» **Brief**: Please copy every line of the data in which the string "button" appears.

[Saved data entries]
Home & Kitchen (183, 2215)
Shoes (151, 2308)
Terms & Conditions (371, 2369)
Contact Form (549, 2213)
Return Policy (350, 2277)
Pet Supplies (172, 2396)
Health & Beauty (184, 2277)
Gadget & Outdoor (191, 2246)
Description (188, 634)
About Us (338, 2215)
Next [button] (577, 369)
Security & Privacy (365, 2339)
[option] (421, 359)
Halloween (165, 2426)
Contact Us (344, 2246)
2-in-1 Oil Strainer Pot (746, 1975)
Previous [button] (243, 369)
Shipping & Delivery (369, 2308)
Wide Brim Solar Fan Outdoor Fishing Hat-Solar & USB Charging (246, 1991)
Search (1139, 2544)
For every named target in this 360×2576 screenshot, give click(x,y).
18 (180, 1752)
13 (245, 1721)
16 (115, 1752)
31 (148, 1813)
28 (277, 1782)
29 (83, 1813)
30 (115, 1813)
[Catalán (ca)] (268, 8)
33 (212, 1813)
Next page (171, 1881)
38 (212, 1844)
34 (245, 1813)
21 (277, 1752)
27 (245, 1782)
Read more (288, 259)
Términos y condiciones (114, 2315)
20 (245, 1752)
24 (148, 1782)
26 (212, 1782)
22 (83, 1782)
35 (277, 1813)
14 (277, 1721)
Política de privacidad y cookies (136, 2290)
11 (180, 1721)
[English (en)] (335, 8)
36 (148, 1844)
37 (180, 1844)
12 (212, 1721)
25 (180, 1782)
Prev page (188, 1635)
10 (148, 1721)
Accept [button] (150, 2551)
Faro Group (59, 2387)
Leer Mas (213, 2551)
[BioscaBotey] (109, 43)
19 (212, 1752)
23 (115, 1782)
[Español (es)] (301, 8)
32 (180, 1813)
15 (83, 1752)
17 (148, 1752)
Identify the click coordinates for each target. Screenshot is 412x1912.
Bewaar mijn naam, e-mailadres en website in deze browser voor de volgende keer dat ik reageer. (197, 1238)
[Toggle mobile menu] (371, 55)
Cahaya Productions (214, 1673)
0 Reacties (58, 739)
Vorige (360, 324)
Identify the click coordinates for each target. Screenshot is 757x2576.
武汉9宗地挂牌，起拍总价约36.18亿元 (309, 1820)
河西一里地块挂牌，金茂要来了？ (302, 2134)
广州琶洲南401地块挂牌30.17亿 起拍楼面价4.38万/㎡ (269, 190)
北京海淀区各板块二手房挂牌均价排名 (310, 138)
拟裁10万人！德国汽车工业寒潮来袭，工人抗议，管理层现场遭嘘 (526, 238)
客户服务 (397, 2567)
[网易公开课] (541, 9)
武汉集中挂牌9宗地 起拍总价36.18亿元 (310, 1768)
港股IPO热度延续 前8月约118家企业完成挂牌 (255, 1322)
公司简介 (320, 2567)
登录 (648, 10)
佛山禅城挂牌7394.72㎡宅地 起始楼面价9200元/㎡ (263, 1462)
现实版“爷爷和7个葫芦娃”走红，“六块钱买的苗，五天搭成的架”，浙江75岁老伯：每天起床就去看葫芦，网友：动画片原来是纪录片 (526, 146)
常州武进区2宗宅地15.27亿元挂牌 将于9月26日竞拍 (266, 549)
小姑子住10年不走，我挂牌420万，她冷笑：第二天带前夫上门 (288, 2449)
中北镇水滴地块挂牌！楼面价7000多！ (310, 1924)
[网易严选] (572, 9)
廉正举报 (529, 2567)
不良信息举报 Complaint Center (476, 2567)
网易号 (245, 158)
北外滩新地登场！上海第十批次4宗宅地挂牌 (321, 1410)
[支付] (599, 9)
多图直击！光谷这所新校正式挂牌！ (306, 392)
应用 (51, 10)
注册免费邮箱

» **Exercise output**:
Next [button] (577, 369)
Previous [button] (243, 369)
Accept [button] (150, 2551)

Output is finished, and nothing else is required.